(Records from a data collection)
· · · ·

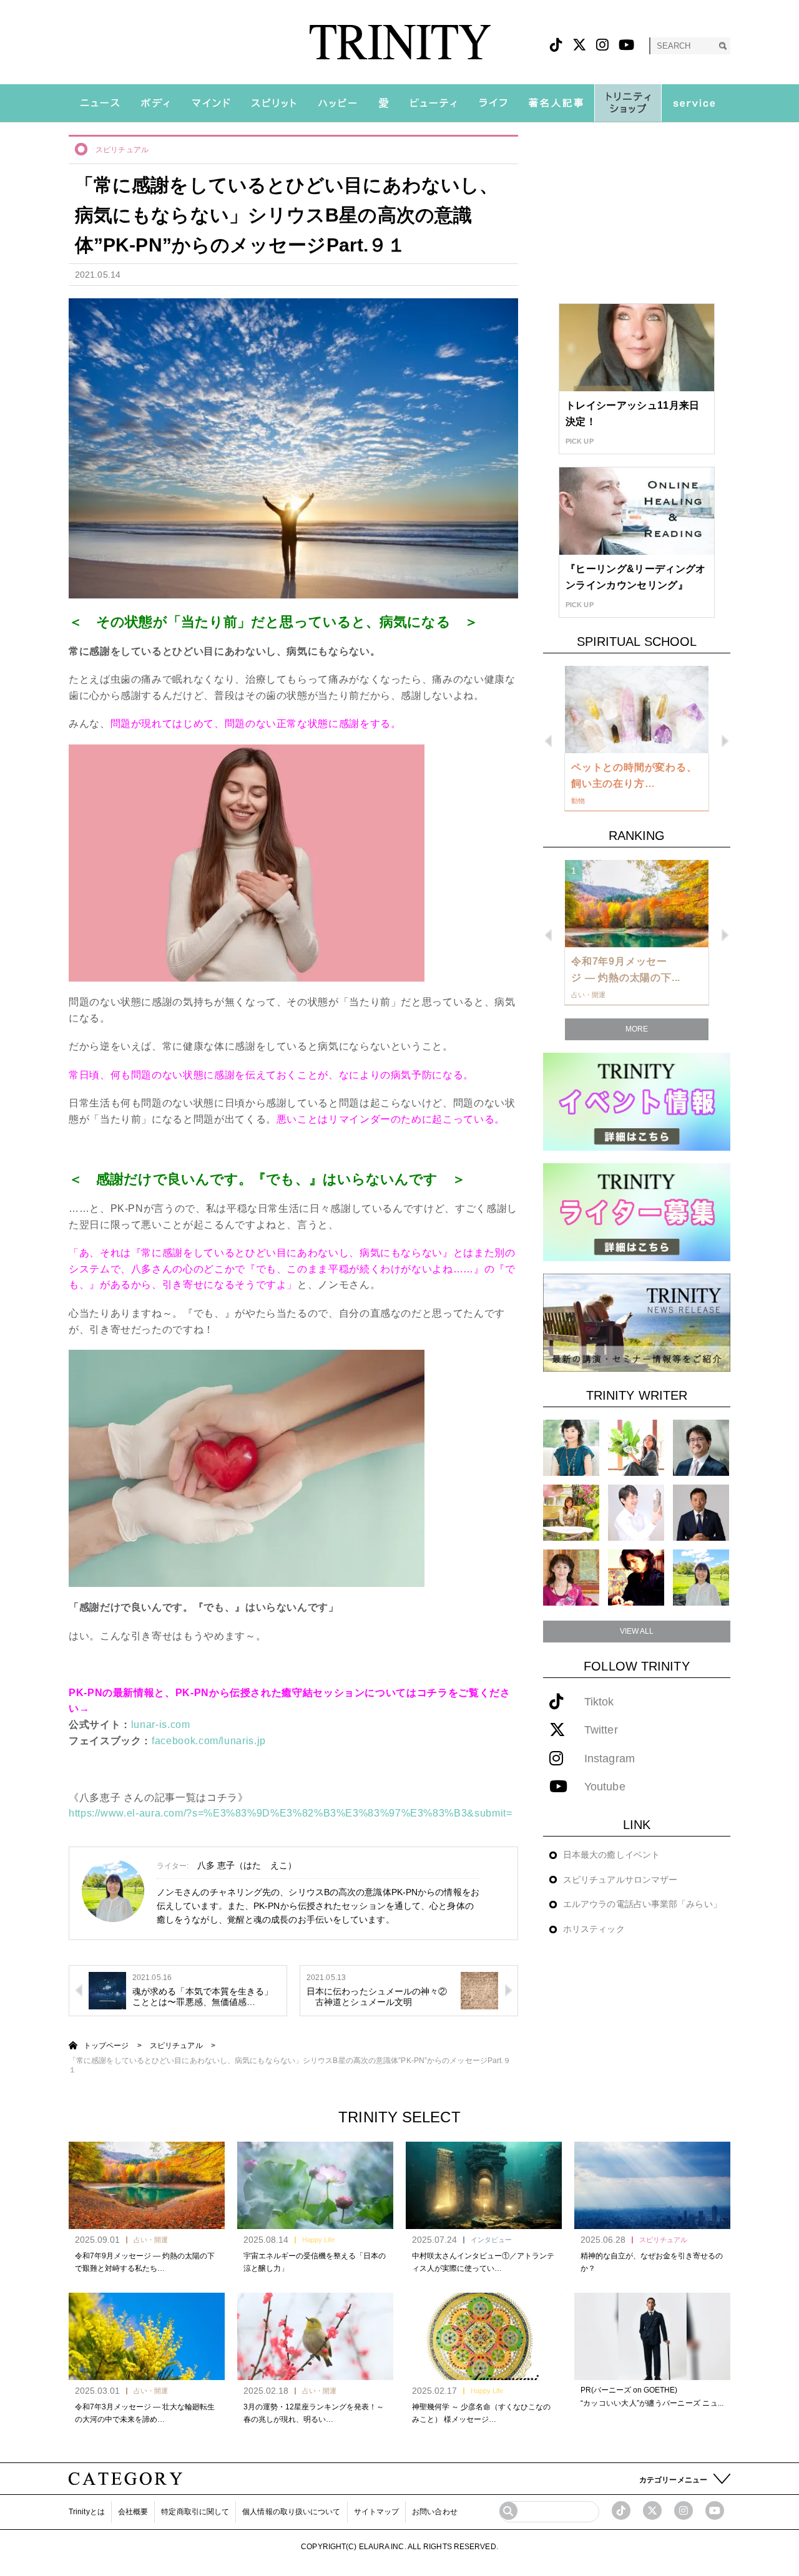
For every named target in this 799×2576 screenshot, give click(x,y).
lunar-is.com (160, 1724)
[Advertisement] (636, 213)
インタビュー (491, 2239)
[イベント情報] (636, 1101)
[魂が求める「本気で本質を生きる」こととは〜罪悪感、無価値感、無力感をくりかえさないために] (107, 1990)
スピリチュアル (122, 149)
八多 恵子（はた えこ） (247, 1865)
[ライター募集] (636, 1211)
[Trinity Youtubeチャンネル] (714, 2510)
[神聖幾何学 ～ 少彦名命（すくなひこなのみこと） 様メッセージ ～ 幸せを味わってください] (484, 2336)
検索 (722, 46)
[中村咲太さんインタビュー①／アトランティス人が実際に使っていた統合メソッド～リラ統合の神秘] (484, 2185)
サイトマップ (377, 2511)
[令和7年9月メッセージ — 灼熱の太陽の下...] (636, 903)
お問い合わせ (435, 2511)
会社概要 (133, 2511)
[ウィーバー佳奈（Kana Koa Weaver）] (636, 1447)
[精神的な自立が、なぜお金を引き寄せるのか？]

· · · ·

■ About this exercise ■
Each entry above should be written out again exactly, without its pictures.

■ Result of this task ■
For every named target in this 799×2576 screenshot, give click(x,y).
lunar-is.com (160, 1724)
[Advertisement] (636, 213)
インタビュー (491, 2239)
[イベント情報] (636, 1101)
[魂が求める「本気で本質を生きる」こととは〜罪悪感、無価値感、無力感をくりかえさないために] (107, 1990)
スピリチュアル (122, 149)
八多 恵子（はた えこ） (247, 1865)
[ライター募集] (636, 1211)
[Trinity Youtubeチャンネル] (714, 2510)
[神聖幾何学 ～ 少彦名命（すくなひこなのみこと） 様メッセージ ～ 幸せを味わってください] (484, 2336)
検索 (722, 46)
[中村咲太さんインタビュー①／アトランティス人が実際に使っていた統合メソッド～リラ統合の神秘] (484, 2185)
サイトマップ (377, 2511)
[令和7年9月メッセージ — 灼熱の太陽の下...] (636, 903)
お問い合わせ (435, 2511)
会社概要 (133, 2511)
[ウィーバー佳奈（Kana Koa Weaver）] (636, 1447)
[精神的な自立が、なぜお金を引き寄せるのか？]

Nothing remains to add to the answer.